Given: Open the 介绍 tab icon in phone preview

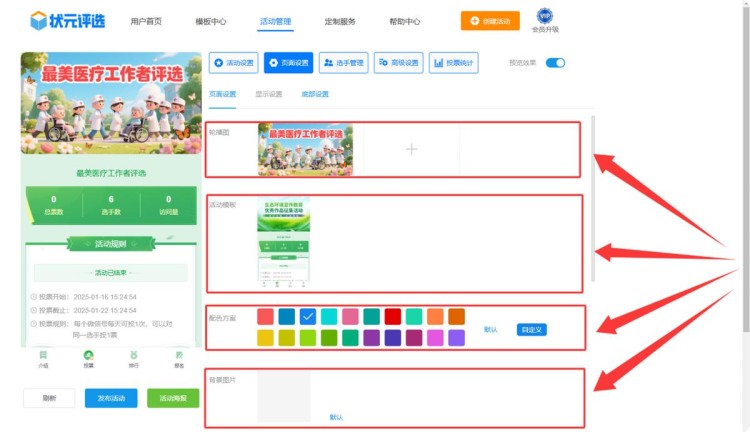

=====

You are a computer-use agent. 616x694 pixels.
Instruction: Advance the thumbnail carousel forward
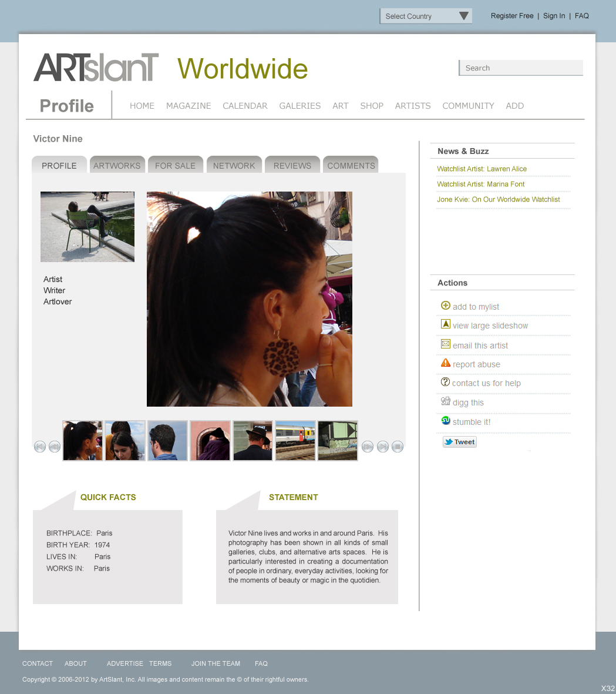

=====

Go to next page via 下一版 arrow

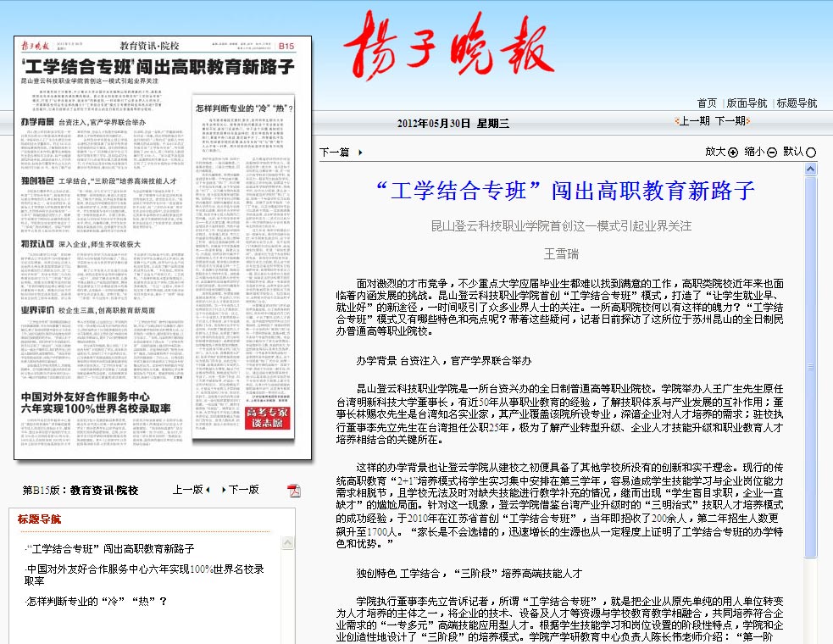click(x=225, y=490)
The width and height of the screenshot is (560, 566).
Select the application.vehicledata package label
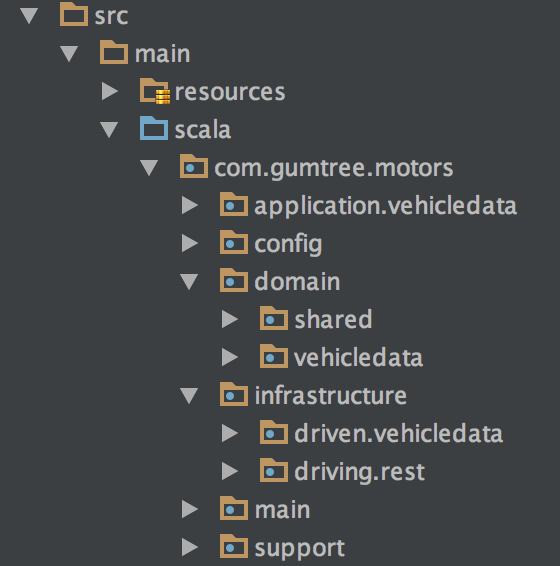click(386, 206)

=====

Retype only this portion of the data above: the line containing "You are a computer-use agent. 616x694 pixels.", the line containing "Instruction: Advance the", and all lines between them, exactly.

## ANSWER BOX
You are a computer-use agent. 616x694 pixels.
Instruction: Advance the thumbnail carousel forward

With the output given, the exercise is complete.